## Supplied data:
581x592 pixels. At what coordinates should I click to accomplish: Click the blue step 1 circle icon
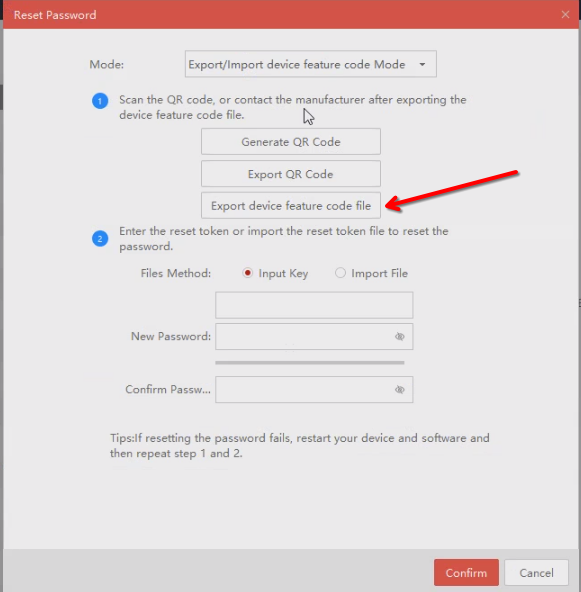coord(100,101)
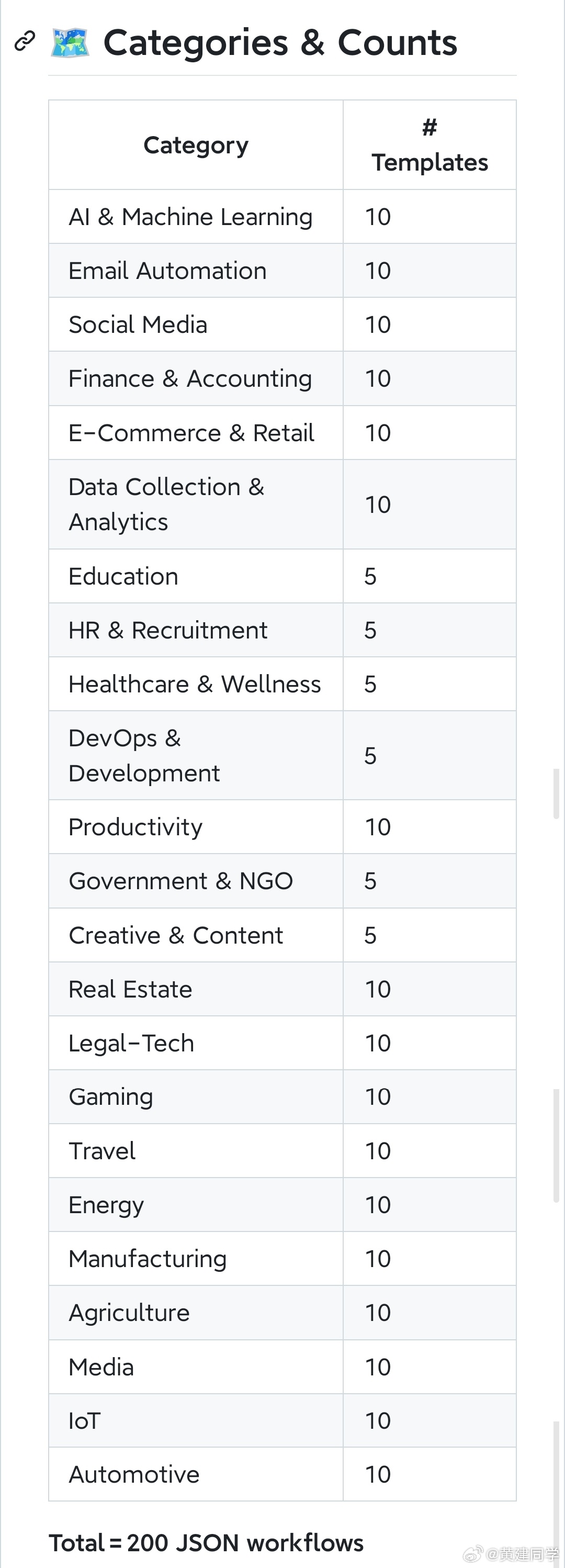Click the Total = 200 JSON workflows text

click(206, 1543)
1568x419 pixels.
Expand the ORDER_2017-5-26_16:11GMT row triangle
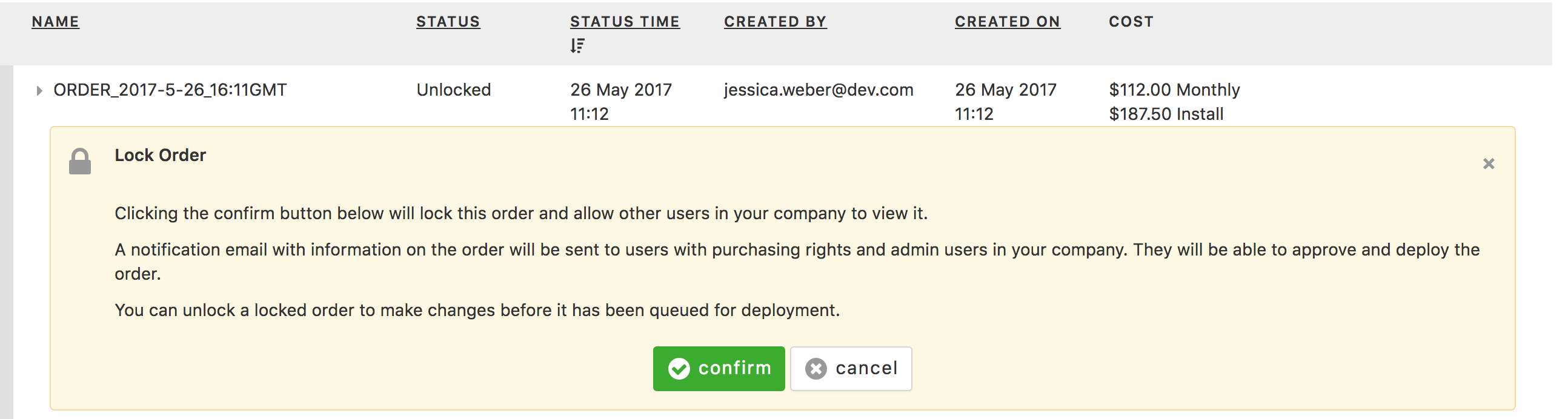[39, 91]
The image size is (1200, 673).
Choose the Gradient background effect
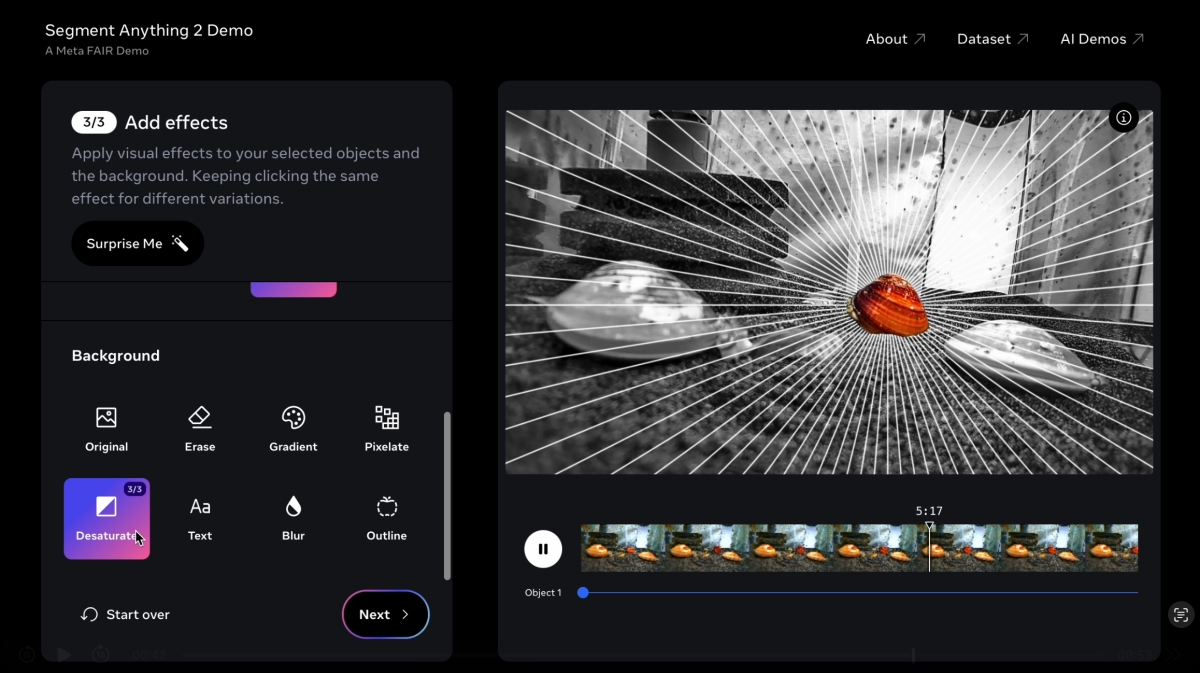293,429
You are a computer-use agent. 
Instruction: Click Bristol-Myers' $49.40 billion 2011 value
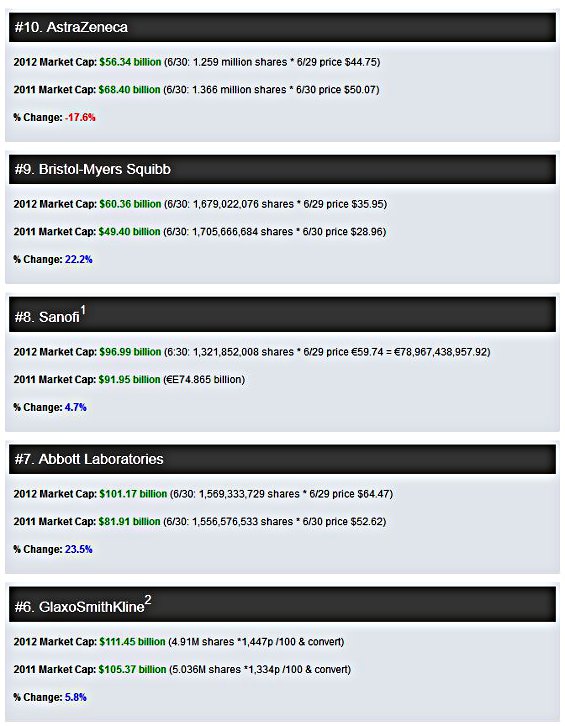(x=129, y=232)
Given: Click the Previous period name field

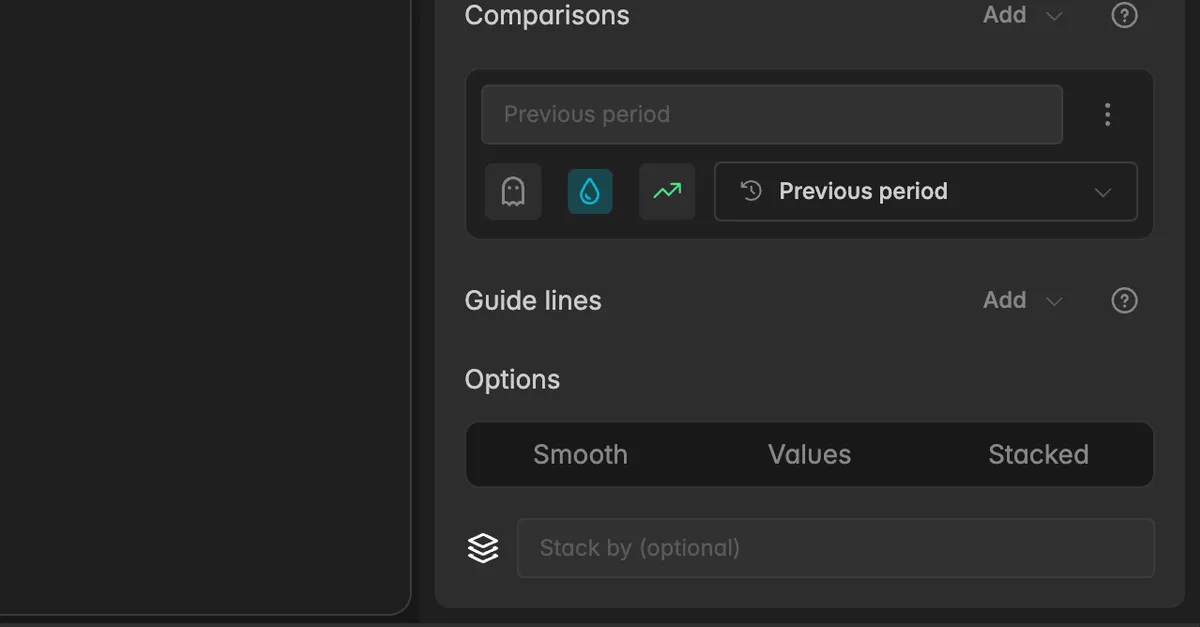Looking at the screenshot, I should tap(772, 114).
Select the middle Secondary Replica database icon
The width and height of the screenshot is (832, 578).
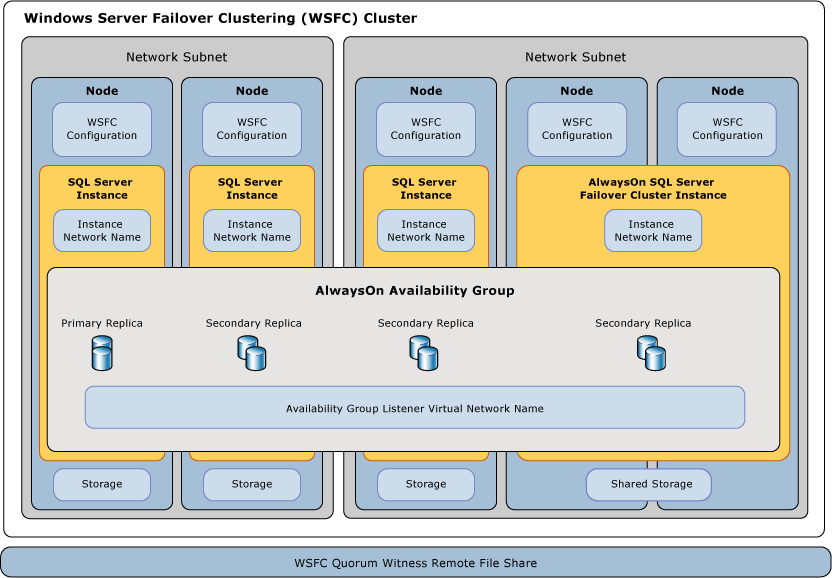(x=425, y=353)
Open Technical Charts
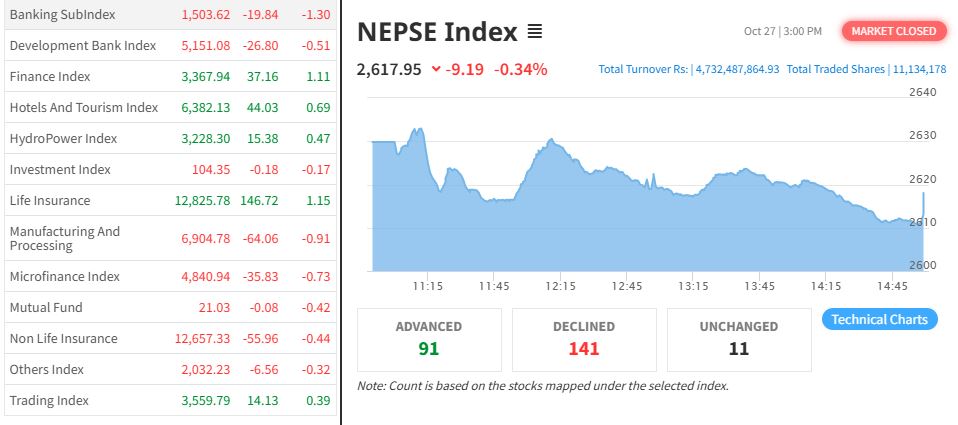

## Requirement:
Line by line, reproduce exactly the lines from the one containing "1568x419 pixels." through the final line of the material, both included, leaving every picture out.

## Your solution:
1568x419 pixels.
Expand the ORDER_2017-5-26_16:11GMT row triangle
[39, 91]
The image size is (1200, 673).
Choose the Gradient background effect
293,429
You are a computer-use agent. 
Instruction: Click Bristol-Myers' $49.40 billion 2011 value
(x=129, y=232)
Given: Click the Previous period name field

Looking at the screenshot, I should tap(772, 114).
Select the middle Secondary Replica database icon
The width and height of the screenshot is (832, 578).
(x=425, y=353)
Open Technical Charts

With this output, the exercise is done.